# Bow legs



## luvmytiger (Jun 18, 2011)

My Carmella has bow legs. Has anybody seen this before? She gets along just fine, I hardly even think about it until somebody says something!


----------



## ggtina (Jun 24, 2012)

I would like to know this to. Penelope's some time's does this. Especially her left back leg.


----------



## pupluv168 (Mar 7, 2012)

Lilly is bow legged. Has been since the day we rescued her at 6 weeks. I have no idea what it means or if its a bad thing, but she's made it the last almost 11 years like that!


----------



## LittleGemma (Apr 1, 2012)

Has she been checked for LP?


----------



## luvmytiger (Jun 18, 2011)

When she first came home at 9 weeks she seemed like she was having trouble walking and then later on after about 2 months we noticed her legs but she was walking perfectly normal.


----------



## luvmytiger (Jun 18, 2011)

What is LP?


----------



## jan896 (Dec 9, 2009)

Chico's left leg is bowed .... but he has a bad hip.... have you asked the VET?


----------



## LittleGemma (Apr 1, 2012)

It looks and sounds like she has luxating patellas. Does she ever express any pain from her legs? You should probably have her examined by your vet.

Oops, LP stands for luxating patella.


----------



## luvmytiger (Jun 18, 2011)

Well, she has been to the vet so many times because she was so sick when we got her and a few times after that she had gotten very sick plus vaccines but like I said, I never thought anything bad about it because I figured she was just bow legged the same as sometimes people are so I never brought it up to the vet but they checked her over so many times and never said anything about it. She runs and plays just like normal, no pain or no slowing her down. She can actually run really fast!


----------



## Brodysmom (Jan 8, 2009)

luvmytiger said:


> My Carmella has bow legs. Has anybody seen this before? She gets along just fine, I hardly even think about it until somebody says something!

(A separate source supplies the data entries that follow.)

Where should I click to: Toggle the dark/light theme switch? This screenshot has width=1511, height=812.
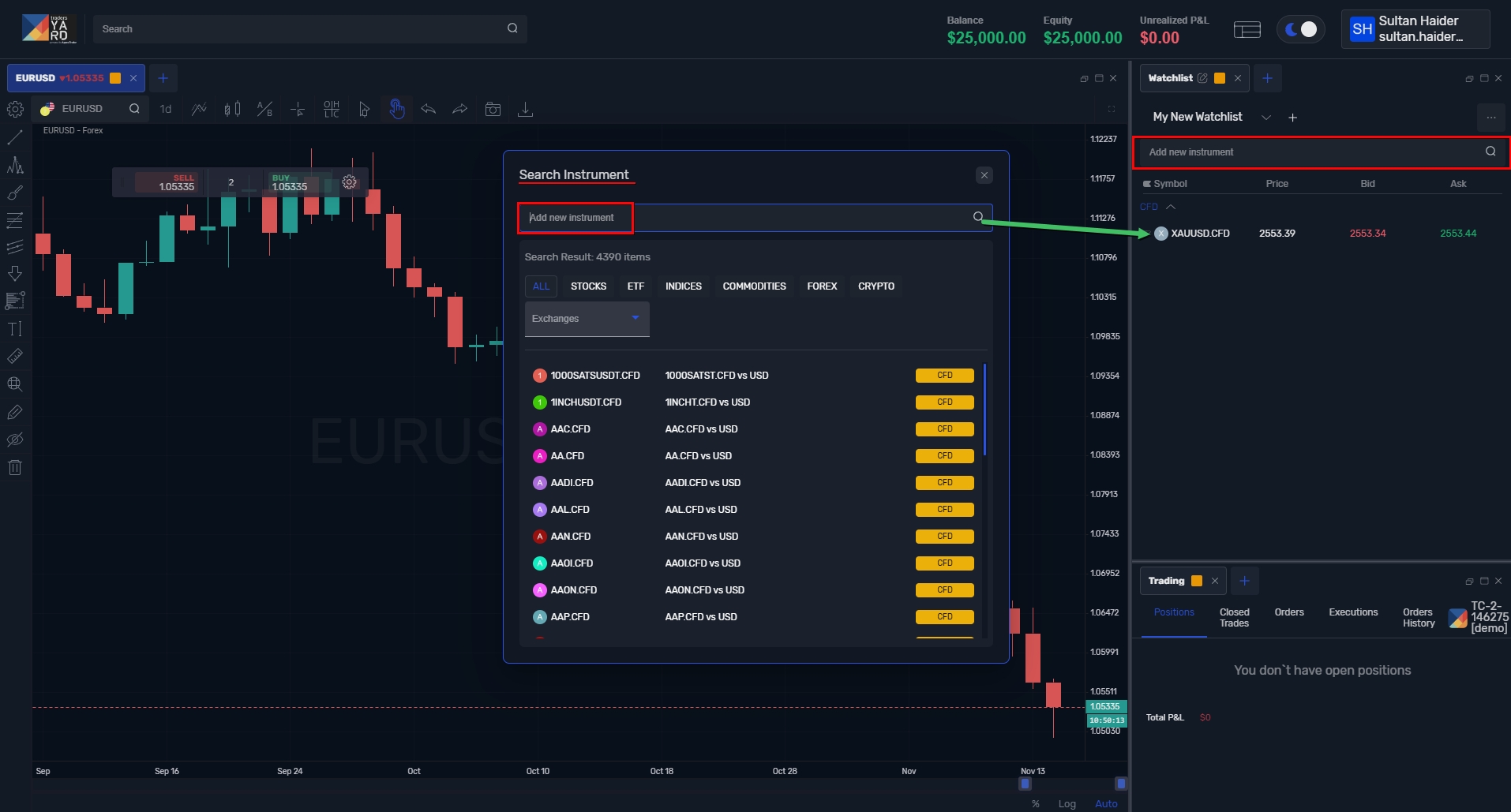coord(1300,29)
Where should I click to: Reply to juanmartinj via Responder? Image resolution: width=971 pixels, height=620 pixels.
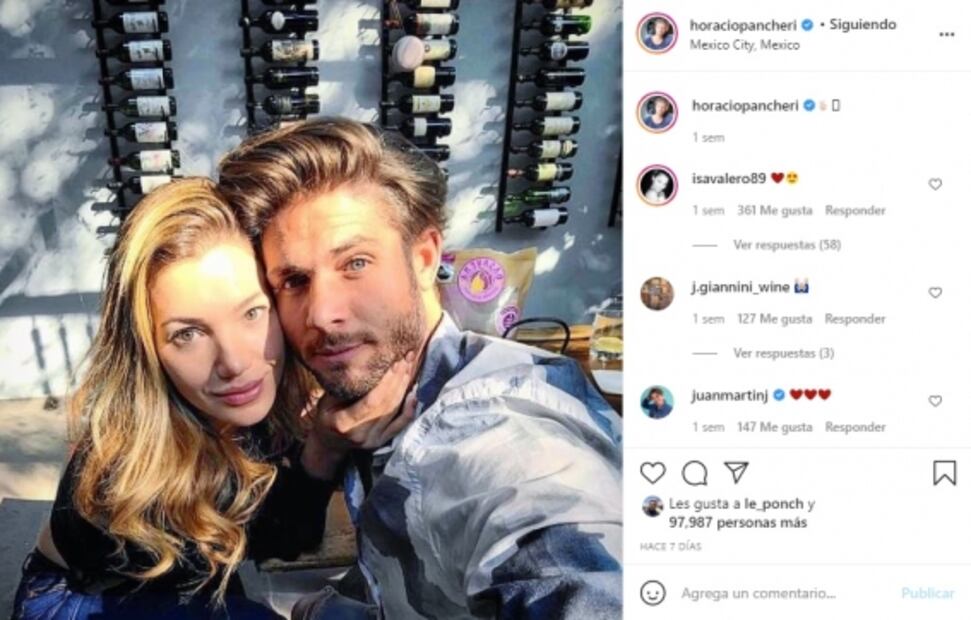coord(855,427)
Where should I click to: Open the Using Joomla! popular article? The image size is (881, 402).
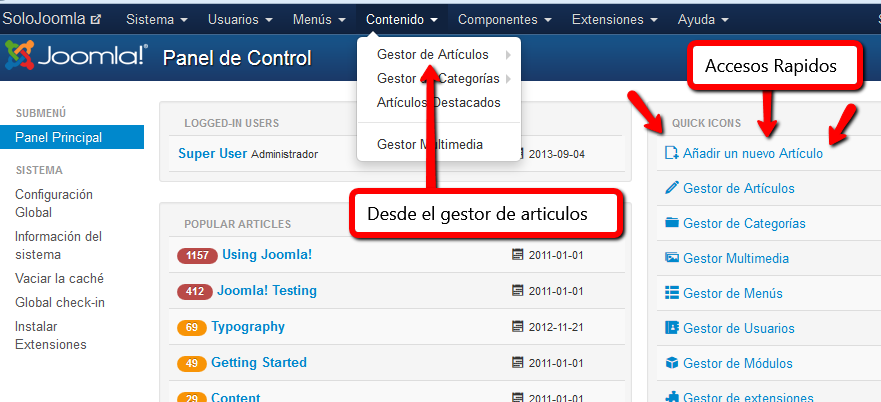point(267,255)
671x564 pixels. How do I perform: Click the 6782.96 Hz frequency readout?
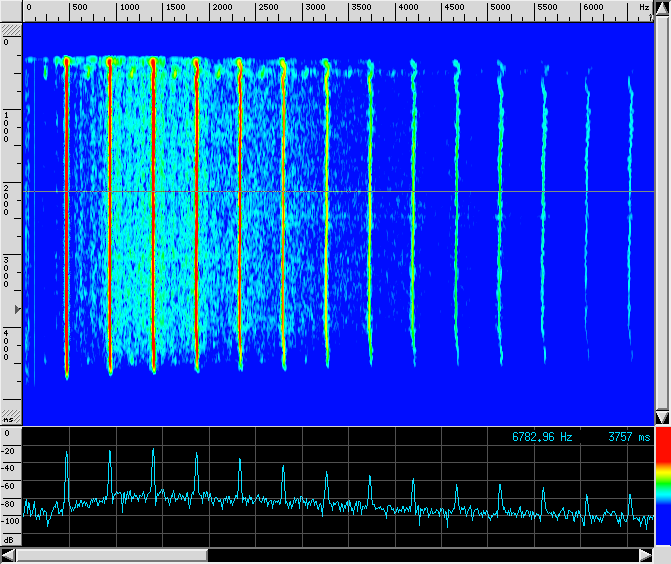(x=542, y=437)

That is NOT normal. That is actually one of the worst I've seen. That is either a hip problem (legg perthes disease) or LP (luxating patella). I would get into see your vet right away and then get a referral to an orthopedist. That is SEVERE.


----------



## sugarbaby (Dec 21, 2009)

LittleGemma said:


> It looks and sounds like she has luxating patellas. Does she ever express any pain from her legs? You should probably have her examined by your vet.
> 
> Oops, LP stands for luxating patella.


i was going to say the same thing , bowed legs is a sign of LP


----------



## Lisa T (Sep 3, 2010)

I agree with Caitlin it does look like LP, Bella was bowed before her surgery but now has quite straight little legs. However if she's not in any discomfort I would not worry.


----------